Um bebê nascido em 16 de outubro no Hospital do Servidor Público Estadual já tem duas mães, três nomes, mas, por decisão da Justiça, vive hoje em um orfanato.
A criança nasceu com 3,37 kg e 46 cm da barriga de Maria Aparecida dos Santos, 34, desempregada, mas que já foi doméstica e faxineira. Ela diz que, durante a gravidez, foi convencida a dar seu bebê para um casal de professores do Estado -Áureo Rodrigues Pereira de Mello Júnior, 39, e Lindalva de Lima Araújo Mello, 42.
Em vez de seguir os trâmites legais de adoção, eles decidiram que Maria Aparecida teria seu parto com os documentos de Lindalva. A intenção era facilitar que a criança fosse registrada em cartório com a paternidade do casal.
O recém-nascido, em sua primeira certidão de nascimento, foi identificado como Caio Pedro Araújo Mello, filho de Áureo e Lindalva. Arrependida, Maria Aparecida revelou a história aos enfermeiros e médicos.
"No fundo, no fundo, nunca quis dar meu bebê. Estava com medo de dizer isso para eles porque eles compraram cesta básica, fizeram sacolão, deram remédio para a minha família", diz a mãe arrependida, que, segundo parentes e vizinhos, já chegou a dar outros dois filhos. "Quando vi meu bebê, eu senti um aperto no coração. A gente tem dificuldade para viver, mas, um a mais, um a menos, não vai fazer diferença."
O caso foi parar no 36º DP (Paraíso), onde os dois professores estão sendo enquadrados no artigo 242 do Estatuto da Criança e do Adolescente -sonegação de estado de filiação, cuja pena varia de dois a seis anos de reclusão.
O bebê ficou um mês no hospital, mas, por decisão da Vara Central da Infância e da Juventude, acabou sendo levado ao abrigo Solar da Alegria (zona leste), onde foi batizado como Hamilton José.
Depois de receber alta médica, Maria Aparecida registrou a criança com outro nome -Adriano Alexandre dos Santos.
As duas partes prometem brigar na Justiça pela guarda de Caio, Hamilton ou Adriano. Depois de viver alguns dias no Solar da Alegria, ele está hoje em um orfanato mantido pelas irmãs São Vicente de Paula, no centro, com outras 78 crianças. O nome oficial dele dentro da instituição é Hamilton -embora seja mais conhecido como "aquele dos três nomes".

Barriga de aluguel
Para ter a guarda do bebê, Áureo e Lindalva contrataram um advogado, alegando que, por terem dificuldade para gerar um filho pelos métodos normais, fizeram uma fertilização in vitro. Maria Aparecida teria apenas cedido sua barriga de aluguel -técnica na qual uma mulher empresta seu útero para implante de um óvulo fertilizado de outra mulher.

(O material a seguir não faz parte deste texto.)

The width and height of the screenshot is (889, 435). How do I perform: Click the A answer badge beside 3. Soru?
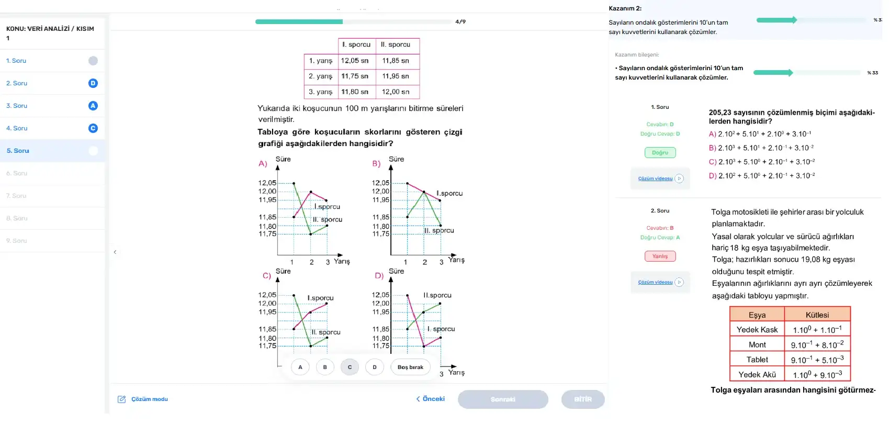click(x=93, y=106)
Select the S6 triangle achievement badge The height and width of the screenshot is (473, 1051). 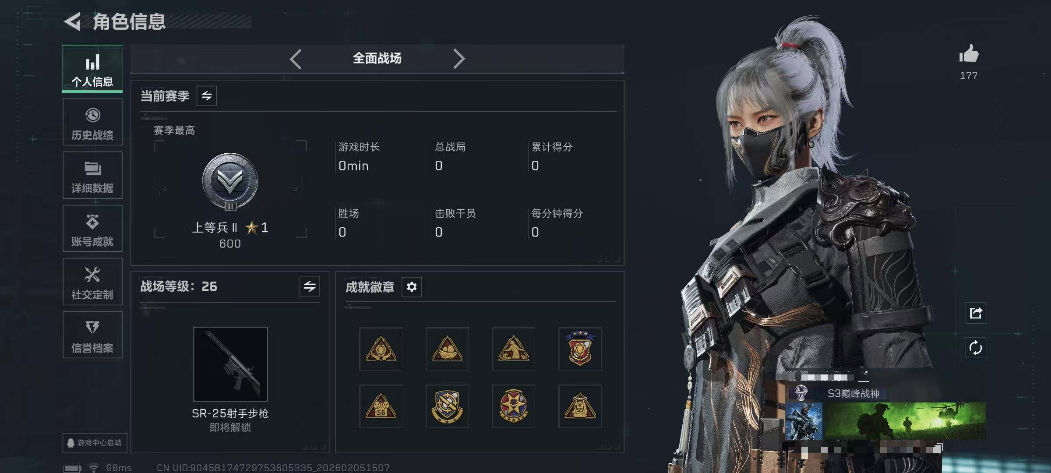pyautogui.click(x=381, y=406)

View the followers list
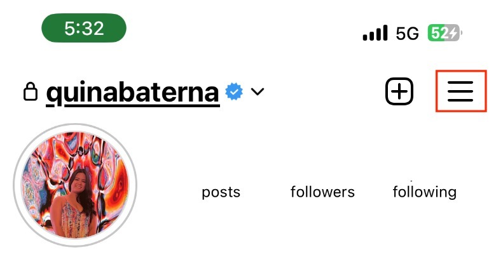[x=322, y=192]
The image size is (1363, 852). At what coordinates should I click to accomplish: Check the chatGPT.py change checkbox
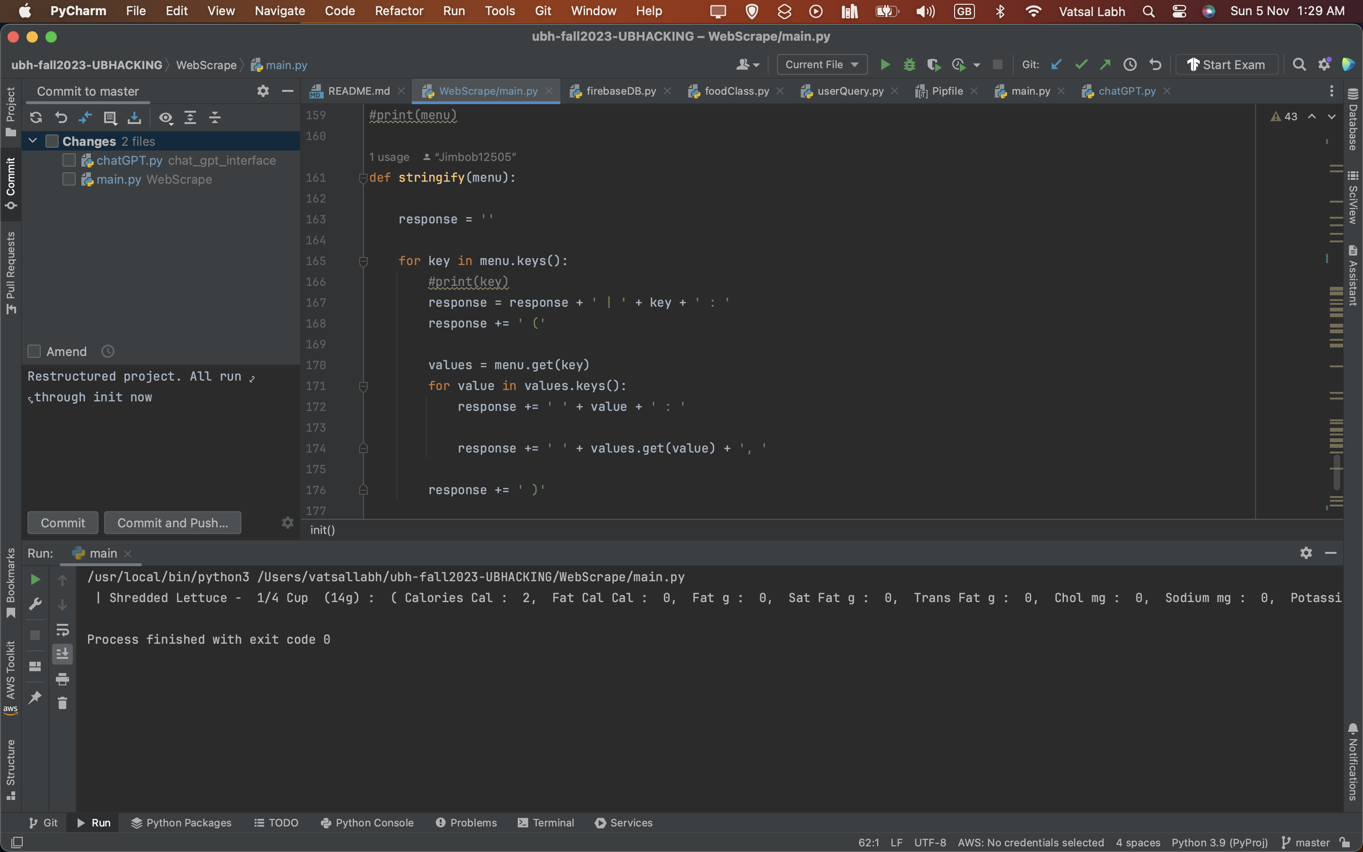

O defensor deles, Jair Jaloreto Júnior, pensou em pedir teste de DNA para provar que o bebê tinha sido concebido a partir das células reprodutoras do casal. Mas desistiu porque Áureo e Lindalva não apresentaram provas -não revelaram os médicos nem as clínicas por onde passaram.
O Conselho Federal de Medicina só permite a utilização de barriga de aluguel quando há relação de parentesco de até segundo grau entre os envolvidos.
"Foi experiência sigilosa. Os médicos pediram segredo absoluto", diz Áureo. "O Áureo estava muito obstinado. Por isso os médicos resolveram ajudar, sem cobrar nada. Praticamente não tive participação. Os médicos tiraram meu material [óvulo" sem que eu soubesse. O Áureo só me contou depois de uns meses que seria mãe de verdade", diz Lindalva.
A história é desmentida por parentes, amigos e vizinhos de Maria Aparecida, que dizem ter acompanhado a gravidez dela e mostram comprovantes de consultas em um pronto-socorro municipal. O pai do recém-nascido, segundo eles, é Elton dos Santos, ex-namorado de Maria Aparecida, pai de duas crianças que moram com ela, mas que abandonou a casa meses atrás.